WHAT YOU SHOULD DO:
Every entry is to be printed again precisely as given.

EXTRACTED ENTRIES:
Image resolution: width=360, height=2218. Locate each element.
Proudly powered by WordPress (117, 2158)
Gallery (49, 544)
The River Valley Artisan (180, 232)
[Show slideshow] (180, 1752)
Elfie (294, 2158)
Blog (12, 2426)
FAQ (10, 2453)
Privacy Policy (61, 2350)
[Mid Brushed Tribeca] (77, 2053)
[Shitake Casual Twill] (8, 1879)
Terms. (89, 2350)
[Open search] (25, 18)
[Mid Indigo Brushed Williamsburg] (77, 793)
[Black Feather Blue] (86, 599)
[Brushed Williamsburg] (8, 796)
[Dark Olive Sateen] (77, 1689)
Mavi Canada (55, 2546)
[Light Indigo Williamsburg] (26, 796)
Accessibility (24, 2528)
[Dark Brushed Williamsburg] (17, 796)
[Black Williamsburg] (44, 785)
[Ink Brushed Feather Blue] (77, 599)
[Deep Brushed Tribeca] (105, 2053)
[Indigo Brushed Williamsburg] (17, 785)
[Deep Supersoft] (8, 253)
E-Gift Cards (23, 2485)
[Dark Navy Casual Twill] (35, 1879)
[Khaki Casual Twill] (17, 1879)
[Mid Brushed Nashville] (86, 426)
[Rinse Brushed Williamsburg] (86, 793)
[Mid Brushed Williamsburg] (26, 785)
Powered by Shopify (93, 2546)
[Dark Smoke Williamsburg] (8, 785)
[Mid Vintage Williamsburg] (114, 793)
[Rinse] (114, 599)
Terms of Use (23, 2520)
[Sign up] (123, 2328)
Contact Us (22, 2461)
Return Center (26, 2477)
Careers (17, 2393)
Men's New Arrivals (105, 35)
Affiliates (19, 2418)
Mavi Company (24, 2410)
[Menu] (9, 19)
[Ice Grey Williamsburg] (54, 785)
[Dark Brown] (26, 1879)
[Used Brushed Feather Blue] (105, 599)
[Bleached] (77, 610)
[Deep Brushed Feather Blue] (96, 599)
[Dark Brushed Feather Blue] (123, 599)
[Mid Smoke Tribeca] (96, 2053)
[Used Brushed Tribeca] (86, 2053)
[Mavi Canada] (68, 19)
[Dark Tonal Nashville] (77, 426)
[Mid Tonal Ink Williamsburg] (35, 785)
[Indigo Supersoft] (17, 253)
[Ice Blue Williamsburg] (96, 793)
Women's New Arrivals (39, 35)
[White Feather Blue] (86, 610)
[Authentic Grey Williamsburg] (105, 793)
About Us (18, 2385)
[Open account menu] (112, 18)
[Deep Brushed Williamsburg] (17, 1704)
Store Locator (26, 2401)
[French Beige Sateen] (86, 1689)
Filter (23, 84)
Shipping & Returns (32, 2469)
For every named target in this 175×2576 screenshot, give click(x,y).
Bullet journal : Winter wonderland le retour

EXERCISE RESULT:
Image resolution: width=360, height=2218. Locate each element.
Proudly powered by WordPress (117, 2158)
Gallery (49, 544)
The River Valley Artisan (180, 232)
[Show slideshow] (180, 1752)
Elfie (294, 2158)
Blog (12, 2426)
FAQ (10, 2453)
Privacy Policy (61, 2350)
[Mid Brushed Tribeca] (77, 2053)
[Shitake Casual Twill] (8, 1879)
Terms. (89, 2350)
[Open search] (25, 18)
[Mid Indigo Brushed Williamsburg] (77, 793)
[Black Feather Blue] (86, 599)
[Brushed Williamsburg] (8, 796)
[Dark Olive Sateen] (77, 1689)
Mavi Canada (55, 2546)
[Light Indigo Williamsburg] (26, 796)
Accessibility (24, 2528)
[Dark Brushed Williamsburg] (17, 796)
[Black Williamsburg] (44, 785)
[Ink Brushed Feather Blue] (77, 599)
[Deep Brushed Tribeca] (105, 2053)
[Indigo Brushed Williamsburg] (17, 785)
[Deep Supersoft] (8, 253)
E-Gift Cards (23, 2485)
[Dark Navy Casual Twill] (35, 1879)
[Khaki Casual Twill] (17, 1879)
[Mid Brushed Nashville] (86, 426)
[Rinse Brushed Williamsburg] (86, 793)
[Mid Brushed Williamsburg] (26, 785)
Powered by Shopify (93, 2546)
[Dark Smoke Williamsburg] (8, 785)
[Mid Vintage Williamsburg] (114, 793)
[Rinse] (114, 599)
Terms of Use (23, 2520)
[Sign up] (123, 2328)
Contact Us (22, 2461)
Return Center (26, 2477)
Careers (17, 2393)
Men's New Arrivals (105, 35)
Affiliates (19, 2418)
Mavi Company (24, 2410)
[Menu] (9, 19)
[Ice Grey Williamsburg] (54, 785)
[Dark Brown] (26, 1879)
[Used Brushed Feather Blue] (105, 599)
[Bleached] (77, 610)
[Deep Brushed Feather Blue] (96, 599)
[Dark Brushed Feather Blue] (123, 599)
[Mid Smoke Tribeca] (96, 2053)
[Used Brushed Tribeca] (86, 2053)
[Mavi Canada] (68, 19)
[Dark Tonal Nashville] (77, 426)
[Mid Tonal Ink Williamsburg] (35, 785)
[Indigo Supersoft] (17, 253)
[Ice Blue Williamsburg] (96, 793)
Women's New Arrivals (39, 35)
[White Feather Blue] (86, 610)
[Authentic Grey Williamsburg] (105, 793)
About Us (18, 2385)
[Open account menu] (112, 18)
[Deep Brushed Williamsburg] (17, 1704)
Store Locator (26, 2401)
[French Beige Sateen] (86, 1689)
Filter (23, 84)
Shipping & Returns (32, 2469)
For every named target in this 175×2576 screenshot, give click(x,y).
Bullet journal : Winter wonderland le retour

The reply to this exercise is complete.